Number of points: 433426
Number of voxels: 331598


*Visualize*

In [5]:
o3d.visualization.draw_geometries([voxel_grid])




Konsa point kis voxel mein hai? or baad mein debugging checks hain


In [6]:
voxel_map = {}

for i, point in enumerate(points):
    voxel_index = tuple(voxel_grid.get_voxel(point))
    if voxel_index in voxel_map:
        voxel_map[voxel_index].append(i)
    else:
        voxel_map[voxel_index] = [i]


In [7]:
# Check for empty voxels
empty_voxels = [k for k, v in voxel_map.items() if len(v) == 0]
assert len(empty_voxels) == 0, "There are empty voxels in the mapping!"

In [8]:
# Check total points
total_points_in_voxels = sum(len(v) for v in voxel_map.values())
print(f"Total points in voxels: {total_points_in_voxels}")
print(f"Total original points: {len(points)}")
assert total_points_in_voxels == len(points), f"Mismatch in point counts: {total_points_in_voxels} != {len(points)}"
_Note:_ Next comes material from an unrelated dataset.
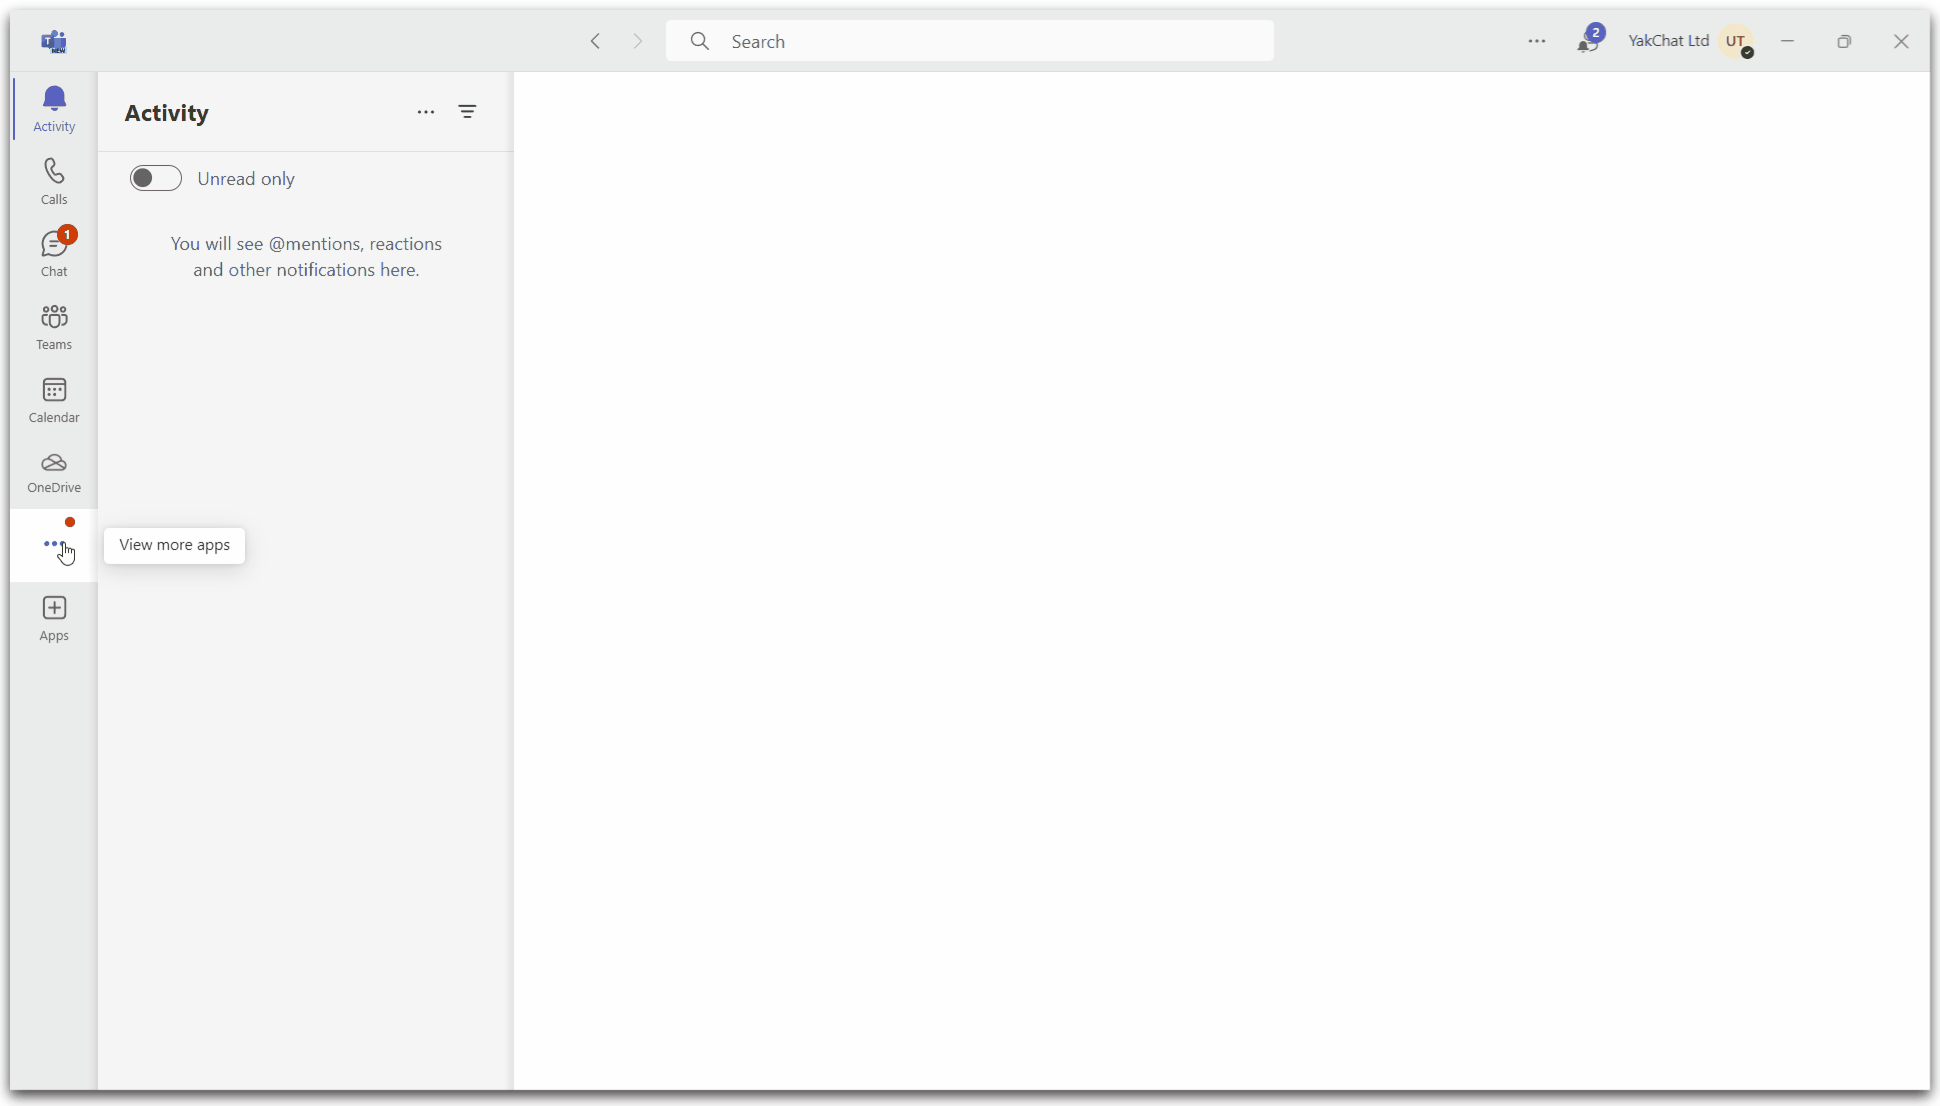
Task: Click the three-dot filter icon in Activity
Action: [x=426, y=112]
Total points in voxels: 433426
Total original points: 433426


In [9]:
# Print a few voxel mappings for verification
for k, v in list(voxel_map.items())[20:30]:
    print(f"Voxel index: {k}, Point indices: {v}")


Voxel index: (1014, 611, 579), Point indices: [20]
Voxel index: (1017, 610, 580), Point indices: [21]
Voxel index: (1042, 594, 579), Point indices: [22, 1482]
Voxel index: (984, 621, 427), Point indices: [23, 259852]
Voxel index: (984, 622, 426), Point indices: [24]
Voxel index: (1007, 620, 588), Point indices: [25]
Voxel index: (982, 625, 419), Point indices: [26, 1489, 80391, 254305]
Voxel index: (993, 621, 420), Point indices: [27]
Voxel index: (974, 630, 418), Point indices: [28]
Voxel index: (995, 621, 418), Point indices: [29]


In [10]:
# Aggregate features for each voxel, print aggregated features for sample voxels, and convert to tensors
aggregated_features = []
filtered_voxel_indices = []
print("\nAggregated features for sample voxels (indices 20 to 30):")
for idx, (voxel_index, point_indices) in enumerate(voxel_map.items()):
    aggregated_feature = np.mean(dist_std[point_indices])  # Example aggregation: mean
    aggregated_features.append(aggregated_feature)
    filtered_voxel_indices.append(voxel_index)
    
    # Print the aggregated feature for voxels with indices 20 to 30
    if 20 <= idx < 30:
        print(f"Voxel index: {voxel_index}, Aggregated feature: {aggregated_feature:.4f}")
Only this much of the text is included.